As for Figure 8, the same process for creating it was the same as Figure 7. The primary issue for US airlines with consumers was Customer Service as opposed to other negative reasons. American, US Airways, and United in particular suffer from this issue with users. In green, medium arrows, United and US Airways had issues from users associated with Late Flights. It should be noted that each airline has had some tweets directed at them with each of the negative reasons, but some airlines suffer from these negative tweets more than others. Overall, however, Customer Service appears to be the underlying issue that US Airlines may want to improve.

Limitations and Other Issues

As with any analysis, there are bound to be limitations and more things to analyze within.

Upon looking at the data, there are tweets directed at JetBlue but JetBlue is not identified in the airline category as one of the US airlines. It is identified as Delta. There are only 2 tweets that are directed as a Delta twitter account (@deltaassist) and all other tweets associated with JetBlue are categorized as Delta. While not an issue with mixing up data entries, it is still an inaccuracy in the data.
Gephi offers many Layout algorithm options, statistics to run, and other algorithms to adjust the appearance of the network by nodes and/or edges. Not all of these were explored in this analysis. It is possible that the networks I created were not designed to be the best appearance-wise and there could be a better way to create them.
This dataset of tweets directed at airlines may not be a true representation of how consumers generally feel about airlines.

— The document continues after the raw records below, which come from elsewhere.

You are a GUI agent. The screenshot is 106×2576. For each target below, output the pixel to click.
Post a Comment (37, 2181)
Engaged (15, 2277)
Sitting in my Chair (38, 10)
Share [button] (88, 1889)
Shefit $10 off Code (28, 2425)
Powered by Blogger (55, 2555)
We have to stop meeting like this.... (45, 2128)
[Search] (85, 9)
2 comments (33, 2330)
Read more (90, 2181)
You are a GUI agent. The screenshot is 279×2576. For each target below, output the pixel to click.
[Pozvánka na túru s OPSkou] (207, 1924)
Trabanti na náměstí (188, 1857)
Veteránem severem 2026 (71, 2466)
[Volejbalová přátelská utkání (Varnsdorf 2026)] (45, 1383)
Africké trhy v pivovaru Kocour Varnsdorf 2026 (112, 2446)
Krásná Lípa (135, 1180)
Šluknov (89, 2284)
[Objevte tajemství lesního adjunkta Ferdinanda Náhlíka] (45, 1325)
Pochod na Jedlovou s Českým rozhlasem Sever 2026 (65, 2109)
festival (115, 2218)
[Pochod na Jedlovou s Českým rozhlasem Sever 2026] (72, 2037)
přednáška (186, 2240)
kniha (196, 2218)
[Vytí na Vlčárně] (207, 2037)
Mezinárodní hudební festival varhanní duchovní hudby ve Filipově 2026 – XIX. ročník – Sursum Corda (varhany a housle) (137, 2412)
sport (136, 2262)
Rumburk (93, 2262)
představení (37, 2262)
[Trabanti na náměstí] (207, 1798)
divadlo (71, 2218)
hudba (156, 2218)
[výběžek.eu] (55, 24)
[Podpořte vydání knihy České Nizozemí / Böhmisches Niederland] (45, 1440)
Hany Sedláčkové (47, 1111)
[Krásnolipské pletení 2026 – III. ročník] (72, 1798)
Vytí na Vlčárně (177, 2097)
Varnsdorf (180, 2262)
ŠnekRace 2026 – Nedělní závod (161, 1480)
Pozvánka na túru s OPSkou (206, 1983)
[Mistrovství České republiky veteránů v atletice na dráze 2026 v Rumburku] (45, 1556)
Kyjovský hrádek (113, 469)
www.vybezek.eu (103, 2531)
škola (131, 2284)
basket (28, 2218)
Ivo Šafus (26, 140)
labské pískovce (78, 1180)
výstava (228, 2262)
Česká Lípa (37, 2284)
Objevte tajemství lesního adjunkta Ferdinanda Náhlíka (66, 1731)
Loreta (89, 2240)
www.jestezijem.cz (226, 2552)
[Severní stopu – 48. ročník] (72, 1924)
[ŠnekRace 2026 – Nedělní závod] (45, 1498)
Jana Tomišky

As this dataset was from 2015, public opinions about these airlines may have changed.
There was not currently a way for me to analyze how specific users feel about the different airlines they’ve tweeted (or rather something I did not analyze here). If a user has tweeted both United and American, did they like one better than the other?
It’s possible that negative tweets from users aren’t all true criticism of something the airline has done and is instead slander, meaning it is not a true critique of their experience with that airline.

Final Thoughts

Tweeting can be an efficient way for US airlines to retrieve feedback as it is an additional and more direct way of contact. However, the vast world of social media also means users may not get a response. So from this set of tweets, how do Twitter users generally feel about airlines?

Most users have flown with United and had negative sentiments toward that airline.
Customer Service is a common issue among several airlines.
The group of users who have flown with both American and US Airways similarly experienced Customer Service issues.
While Delta and Virgin America had fewer users who directed tweets at them, they also had less negative tweets and issues than other airlines according to consumers.
Most users directed a tweet at an airline if there was an issue they had.

Should airlines be doing better according to these results? Maybe, but oftentimes we only give feedback when there are problems as opposed to when everything goes smoothly. If your flight goes as planned, what’s the likelihood you will tweet your airline, “Thanks for a good flight!”? My guess is very low. Still, considering that Customer Service appears to be a larger issue in these negative tweets than other issues, perhaps the competing US airlines should consider this something to improve on.